But at its heart it is a house of a proud young family man. Visitors can see the blue dining room where Dickens entertained, complete with original sideboard and a portrait of the 25-year-old author looking, it has to be said, pretty pleased with himself.

"It's rather Byronic," Schweizer said. "Not the Victorian sage with a beard that we think of."

Upstairs are the drawing room where Dickens moved guests to laughter and tears with readings from his works and the bedroom where his sister-in-law Mary died at 17, a tragedy that may have influenced the many death scenes in Dickens' novels.

Rooms are furnished with Dickens' own possessions--his writing desk and chair, wardrobe and shaving kit, copies of his books annotated in his handwriting.

"We're trying to make it feel like a home," Schweizer said. "As if Dickens had just stepped out."

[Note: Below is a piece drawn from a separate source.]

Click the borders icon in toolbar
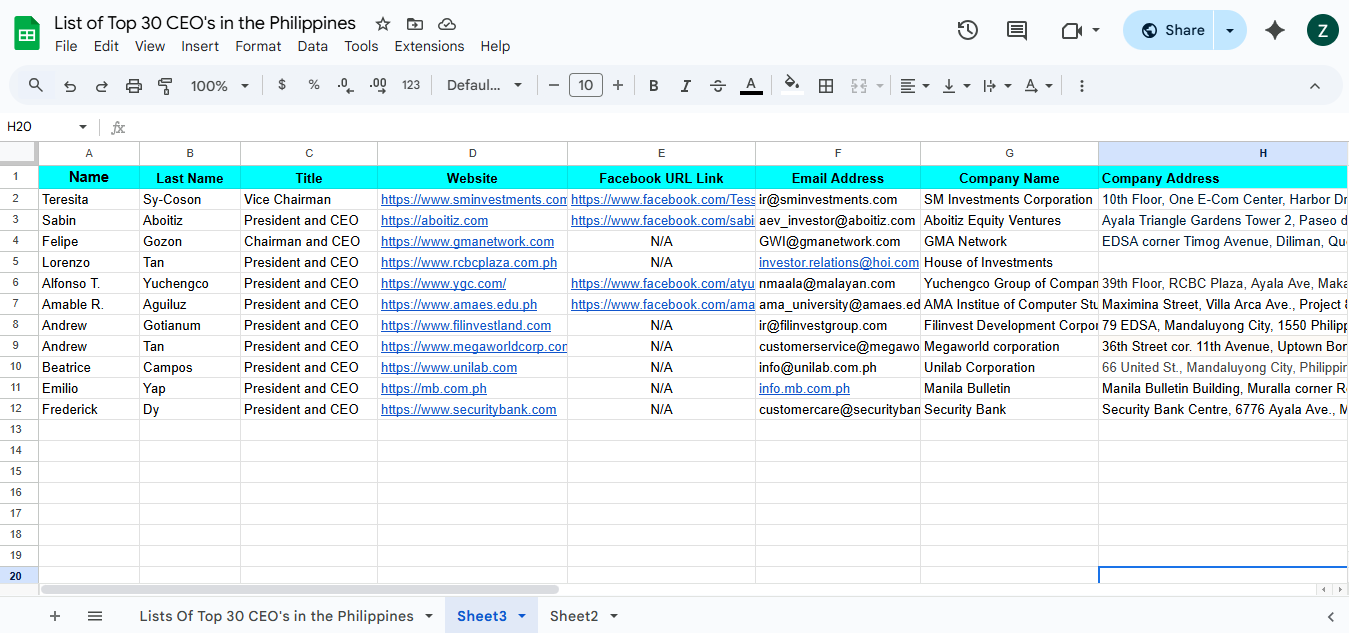tap(826, 86)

The museum does not skip over darker periods of Dickens' life. On the top floor, the former servants' quarters hold a set of bars from Marshalsea prison, where Dickens' father was imprisoned for his debts, and jars from the boot-polish factory where 12-year-old Charles was sent to work.

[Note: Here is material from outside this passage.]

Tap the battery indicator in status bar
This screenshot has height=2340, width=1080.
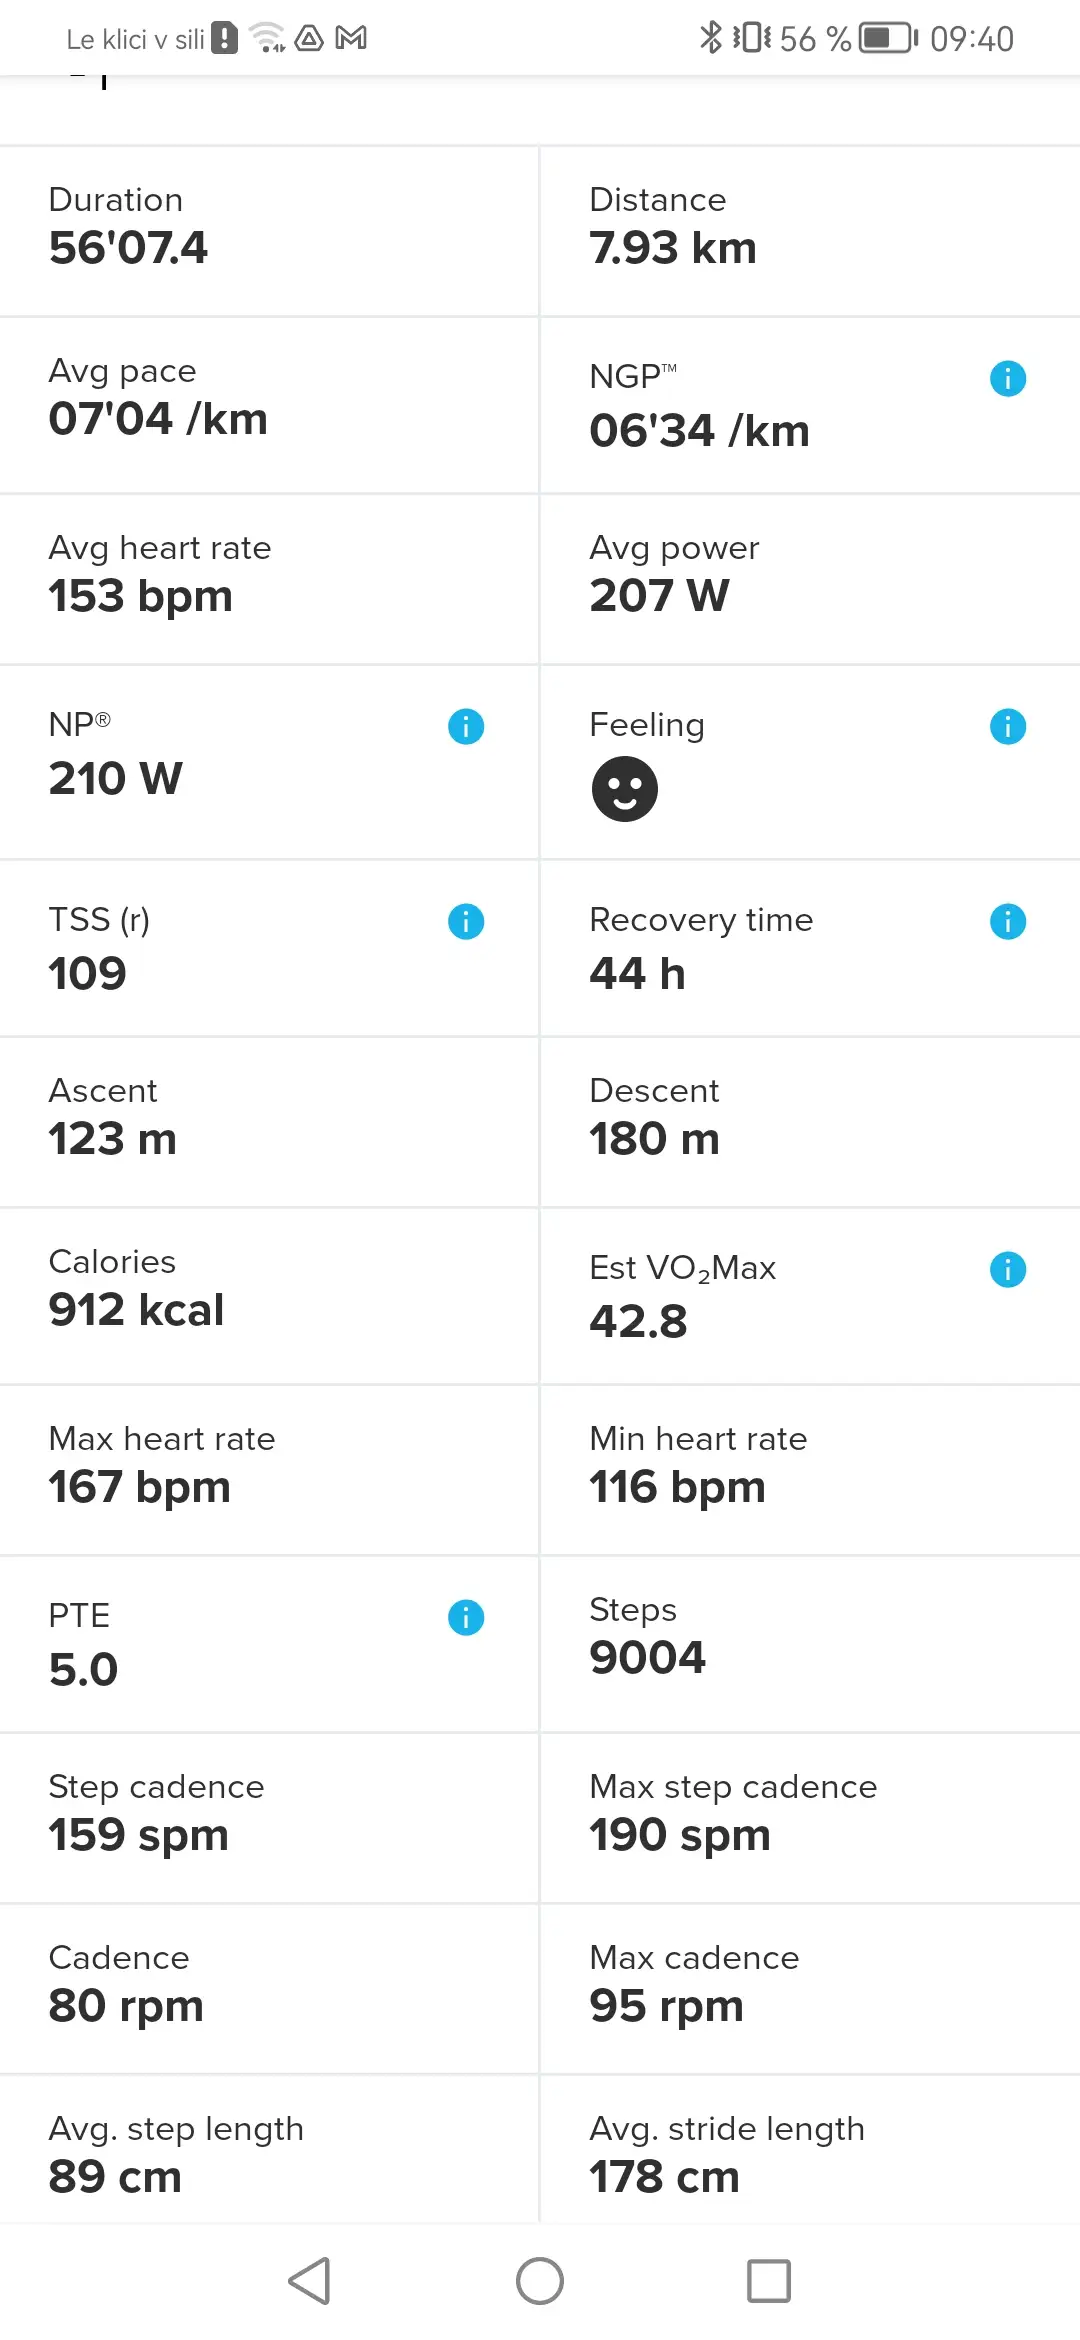[889, 38]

That financial insecurity marked Dickens for life, and drove his workaholic quest. He wrote more than 20 books, had 10 children, traveled the world on lecture tours and campaigned for social change until his death from stroke in 1870 at 58.

Museum directors have been criticized for shutting the facility during most of the bicentenary of Dickens' birth--and London Olympics. It reopens in time for a Dickensian Christmas, with readings, performances of "A Christmas Carol," mulled wine, mince pies.

The museum hopes to draw 45,000 visitors a year, a 50 percent rise on pre-refurbishment levels. Schweizer thinks Dickens' future has never been rosier.

"There has always been interest. I think the bicentenary has taken it to a whole new level," Schweizer said. "There is a great hunger of Dickens, especially in these times" of economic austerity and uncertainty. As evidence, he held up a London newspaper proclaiming the Duchess of Cambridge's pregnancy under the headline "Kate Expectations."